Aku terus berdebat dengan diriku sendiri. Terus dan terus, tanpa kesimpulan yang memuaskan. Pada akhirnya, aku kembali pada pendapatku semula. Biarlah semuanya seperti ini.
Tapi perdebatan tidak berhenti. Semua pertanyaan terus menghantuiku. Itu membuatku merasa tertekan dan lelah. Malam semakin larut, dan aku tetap tidak bisa tidur, dan semakin gelisah.
- Seandainya aku bisa mengetahui isi hatimu, mungkin aku tidak akan meragukanmu. -
Aku tidak tahu, jam berapa tepatnya akhirnya aku bisa terlelap? Mungkin karena terlalu larut, bahkan aku seolah tidak dapat mendengar alarm.
Yang jelas pagi ini aku terbangun oleh suara pintu yang diketuk semakin lama semakin keras. Aku masih setengah sadar saat berjalan menuju pintu, dan membukakannya.
Mataku seperti masih lengket, saat aku berusaha melek melihat Chris yang berdiri di sana. Dia tampak rapih di sana seperti biasanya. Sekilas aku bisa melihat keterkejutannya melihat kondisiku yang baru terbangun.
"Baru bangun?" Dia segera masuk mengikutiku.
"Maaf, Chris. Aku benar-benar kesiangan kali ini."
Aku tidak mungkin menceritakan padanya bahwa aku sulit tidur malam-malam karena memikirkannya.
"Ah, kemarin-kemarin juga kamu selalu telat." Chris duduk di tepi tempat tidurku. "Tapi ini paling parah sih."
Aku meraih handuk dan pakaian kerja yang sudah kusiapkan untuk hari ini dari lemari, lalu melewatinya menuju kamar mandi. "Aku mandi dulu."
Chris memegang tanganku saat aku lewat di hadapannya. "Hei, badanmu kamu hangat begini. Kamu sakit ya?"
Aku terhenti sambil masih terpejam. Aku bisa merasakan tangan Chris meraba leher dan dahiku. Saat aku membuka mata aku bisa melihatnya yang tampak khawatir. Mirip seperti ibuku, saat dia mengecek suhu tubuhku.
"Kamu sepertinya demam, deh." Chris mendudukkanku di sebelahnya. Aku diam saja, masih menahan rasa kantuk yang sangat. "Apa lebih baik kamu tidak masuk kantor hari ini?"
Aku tersenyum mendengarnya. Ada rasa senang menerima perhatiannya, dan hatiku bahagia melihatnya mengkhawatirkanku.
"Aku baik-baik saja, Chris." Aku melepaskan tangannya. "Aku mandi sebentar ya. Kamu tunggu sekalian sarapan saja, nanti aku sarapan di mobil saja. Biar kita tidak telat." Aku bergegas meninggalkannya.
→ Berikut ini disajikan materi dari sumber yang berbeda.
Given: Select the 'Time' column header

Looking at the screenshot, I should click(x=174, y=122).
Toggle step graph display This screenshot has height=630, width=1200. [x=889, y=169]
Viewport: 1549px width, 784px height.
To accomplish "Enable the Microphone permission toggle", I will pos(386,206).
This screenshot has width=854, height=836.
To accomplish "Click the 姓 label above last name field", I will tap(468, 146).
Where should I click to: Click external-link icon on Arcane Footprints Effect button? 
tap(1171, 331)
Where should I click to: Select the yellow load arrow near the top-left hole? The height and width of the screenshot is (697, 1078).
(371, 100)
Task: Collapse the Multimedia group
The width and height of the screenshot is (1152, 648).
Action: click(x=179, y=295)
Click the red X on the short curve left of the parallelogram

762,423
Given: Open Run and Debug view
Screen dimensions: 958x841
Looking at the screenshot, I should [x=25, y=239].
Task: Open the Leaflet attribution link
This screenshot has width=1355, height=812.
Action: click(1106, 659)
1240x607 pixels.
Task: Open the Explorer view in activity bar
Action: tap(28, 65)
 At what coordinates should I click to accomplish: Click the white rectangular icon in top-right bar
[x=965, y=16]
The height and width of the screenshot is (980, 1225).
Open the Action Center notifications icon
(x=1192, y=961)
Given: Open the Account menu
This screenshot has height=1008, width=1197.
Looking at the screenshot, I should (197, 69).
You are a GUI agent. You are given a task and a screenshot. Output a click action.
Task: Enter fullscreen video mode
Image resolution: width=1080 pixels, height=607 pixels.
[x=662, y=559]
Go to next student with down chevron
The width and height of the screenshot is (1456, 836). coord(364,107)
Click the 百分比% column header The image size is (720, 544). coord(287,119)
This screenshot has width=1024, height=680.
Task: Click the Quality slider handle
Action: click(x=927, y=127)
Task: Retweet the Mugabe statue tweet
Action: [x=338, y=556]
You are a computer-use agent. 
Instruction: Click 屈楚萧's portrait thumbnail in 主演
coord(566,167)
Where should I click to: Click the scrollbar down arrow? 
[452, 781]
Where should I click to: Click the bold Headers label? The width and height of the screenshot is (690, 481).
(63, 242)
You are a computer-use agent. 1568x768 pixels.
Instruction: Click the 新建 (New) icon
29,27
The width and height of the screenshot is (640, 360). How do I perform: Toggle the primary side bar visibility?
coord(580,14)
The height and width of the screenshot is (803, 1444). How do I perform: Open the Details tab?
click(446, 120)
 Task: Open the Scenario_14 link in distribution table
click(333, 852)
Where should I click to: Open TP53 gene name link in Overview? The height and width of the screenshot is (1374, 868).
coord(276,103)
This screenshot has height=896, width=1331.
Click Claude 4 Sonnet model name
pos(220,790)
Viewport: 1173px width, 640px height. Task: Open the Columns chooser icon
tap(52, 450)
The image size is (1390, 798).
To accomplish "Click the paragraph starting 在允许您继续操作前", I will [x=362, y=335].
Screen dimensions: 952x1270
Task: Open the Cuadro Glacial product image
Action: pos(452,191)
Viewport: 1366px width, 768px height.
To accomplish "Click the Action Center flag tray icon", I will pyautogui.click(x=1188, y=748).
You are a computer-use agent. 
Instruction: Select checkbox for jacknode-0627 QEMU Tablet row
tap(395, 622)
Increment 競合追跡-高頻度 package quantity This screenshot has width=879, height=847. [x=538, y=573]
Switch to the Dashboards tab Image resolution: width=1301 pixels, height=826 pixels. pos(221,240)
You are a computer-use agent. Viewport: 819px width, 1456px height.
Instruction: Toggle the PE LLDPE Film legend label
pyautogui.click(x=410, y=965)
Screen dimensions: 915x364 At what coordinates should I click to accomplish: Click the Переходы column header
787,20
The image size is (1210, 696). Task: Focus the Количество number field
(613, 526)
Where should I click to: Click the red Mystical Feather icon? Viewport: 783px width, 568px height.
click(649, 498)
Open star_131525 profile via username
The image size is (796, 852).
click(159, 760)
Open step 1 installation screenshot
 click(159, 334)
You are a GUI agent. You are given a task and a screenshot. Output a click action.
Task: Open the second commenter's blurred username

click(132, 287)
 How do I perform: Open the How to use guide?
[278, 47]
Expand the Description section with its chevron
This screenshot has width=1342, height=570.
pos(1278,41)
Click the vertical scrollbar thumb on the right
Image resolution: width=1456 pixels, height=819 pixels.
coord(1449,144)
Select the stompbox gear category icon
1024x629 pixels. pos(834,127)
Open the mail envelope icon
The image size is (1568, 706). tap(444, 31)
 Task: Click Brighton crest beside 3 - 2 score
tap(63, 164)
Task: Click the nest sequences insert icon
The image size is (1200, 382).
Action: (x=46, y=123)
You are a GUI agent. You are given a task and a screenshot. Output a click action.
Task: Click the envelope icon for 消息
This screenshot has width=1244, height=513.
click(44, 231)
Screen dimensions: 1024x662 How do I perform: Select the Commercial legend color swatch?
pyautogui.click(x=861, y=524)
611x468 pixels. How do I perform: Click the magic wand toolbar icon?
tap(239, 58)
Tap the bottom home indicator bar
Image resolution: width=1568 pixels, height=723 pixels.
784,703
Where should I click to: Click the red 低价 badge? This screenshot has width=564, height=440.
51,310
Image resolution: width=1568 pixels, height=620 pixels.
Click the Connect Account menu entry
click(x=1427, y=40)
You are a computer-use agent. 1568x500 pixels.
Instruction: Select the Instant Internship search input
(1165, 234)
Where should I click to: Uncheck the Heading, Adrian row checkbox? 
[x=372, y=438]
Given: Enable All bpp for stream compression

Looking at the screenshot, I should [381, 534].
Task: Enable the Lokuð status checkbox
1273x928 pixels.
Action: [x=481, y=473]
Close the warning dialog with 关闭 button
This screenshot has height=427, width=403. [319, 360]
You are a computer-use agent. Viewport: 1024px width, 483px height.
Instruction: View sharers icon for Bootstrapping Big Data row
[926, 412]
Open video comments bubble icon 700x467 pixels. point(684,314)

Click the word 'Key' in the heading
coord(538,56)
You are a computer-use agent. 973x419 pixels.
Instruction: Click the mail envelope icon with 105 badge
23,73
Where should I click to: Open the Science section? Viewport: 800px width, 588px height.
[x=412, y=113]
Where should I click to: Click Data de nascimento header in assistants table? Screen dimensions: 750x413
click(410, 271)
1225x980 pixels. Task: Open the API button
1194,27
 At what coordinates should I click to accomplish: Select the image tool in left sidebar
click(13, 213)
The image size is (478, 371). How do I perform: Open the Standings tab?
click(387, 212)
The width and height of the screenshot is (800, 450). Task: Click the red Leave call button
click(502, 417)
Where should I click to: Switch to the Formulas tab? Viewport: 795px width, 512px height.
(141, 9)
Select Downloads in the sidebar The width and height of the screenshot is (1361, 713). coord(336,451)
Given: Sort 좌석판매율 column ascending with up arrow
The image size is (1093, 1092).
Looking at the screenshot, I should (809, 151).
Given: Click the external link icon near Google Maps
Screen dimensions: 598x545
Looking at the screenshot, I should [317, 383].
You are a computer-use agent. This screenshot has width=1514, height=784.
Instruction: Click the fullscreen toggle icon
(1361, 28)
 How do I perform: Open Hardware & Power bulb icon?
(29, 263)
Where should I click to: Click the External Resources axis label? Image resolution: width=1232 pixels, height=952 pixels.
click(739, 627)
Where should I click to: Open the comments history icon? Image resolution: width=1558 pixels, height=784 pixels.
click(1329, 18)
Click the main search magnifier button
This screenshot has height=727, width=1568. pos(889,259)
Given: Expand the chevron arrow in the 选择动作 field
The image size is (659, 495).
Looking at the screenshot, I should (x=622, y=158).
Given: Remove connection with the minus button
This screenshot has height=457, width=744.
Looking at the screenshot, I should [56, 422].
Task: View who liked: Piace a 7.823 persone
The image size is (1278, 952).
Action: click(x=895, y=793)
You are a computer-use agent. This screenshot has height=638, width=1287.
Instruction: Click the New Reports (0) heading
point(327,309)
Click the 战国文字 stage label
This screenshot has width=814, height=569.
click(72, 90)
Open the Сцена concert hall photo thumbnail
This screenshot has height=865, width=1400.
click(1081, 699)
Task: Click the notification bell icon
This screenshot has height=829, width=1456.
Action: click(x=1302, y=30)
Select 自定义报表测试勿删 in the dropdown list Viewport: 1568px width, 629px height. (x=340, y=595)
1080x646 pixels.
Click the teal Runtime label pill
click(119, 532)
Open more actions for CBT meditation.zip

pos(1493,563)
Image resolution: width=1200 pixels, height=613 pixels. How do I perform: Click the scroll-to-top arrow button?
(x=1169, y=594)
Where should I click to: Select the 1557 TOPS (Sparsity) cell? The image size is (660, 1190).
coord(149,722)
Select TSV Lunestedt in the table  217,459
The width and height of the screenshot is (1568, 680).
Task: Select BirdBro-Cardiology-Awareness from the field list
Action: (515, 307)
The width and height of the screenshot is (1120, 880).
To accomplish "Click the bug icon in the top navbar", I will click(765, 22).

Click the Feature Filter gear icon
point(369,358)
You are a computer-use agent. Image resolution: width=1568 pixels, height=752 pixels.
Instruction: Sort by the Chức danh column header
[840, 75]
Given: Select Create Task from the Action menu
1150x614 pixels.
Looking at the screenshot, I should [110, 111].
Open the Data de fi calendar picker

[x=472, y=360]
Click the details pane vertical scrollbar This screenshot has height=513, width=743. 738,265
"Hei," Chris memanggilku lagi. "Kamu yakin?"
Aku memberi isyarat dengan jempolku, dan segera menuju kamar mandi. Sejenak aku memegang leherku sendiri. Memang terasa hangat. "Sepertinya aku memang demam." Aku bergumam sendiri. "Tapi gapapa lah, toh aku tidak merasa ada yang sakit di kepalaku."
Tapi saat tanganku menyentuh air, aku merasa pagi ini begitu dinginnya. Tubuhku bergetar menahan rasa dingin.
Akhirnya aku segera kembali mengenakan handukku. Aku memutuskan tidak mandi pagi ini. Hanya menyikat gigi, membasuh mukaku cepat-cepat dan membersihkan bagian-bagian tertentu saja dengan air dan segera mengeringkannya dengan handuk. Lumayan cepat, sampai aku selesai berpakaian. Sebelum keluar dari kamar mandi, aku memastikan sejenak di cermin bahwa aku sudah dalam kondisi yang sudah rapi.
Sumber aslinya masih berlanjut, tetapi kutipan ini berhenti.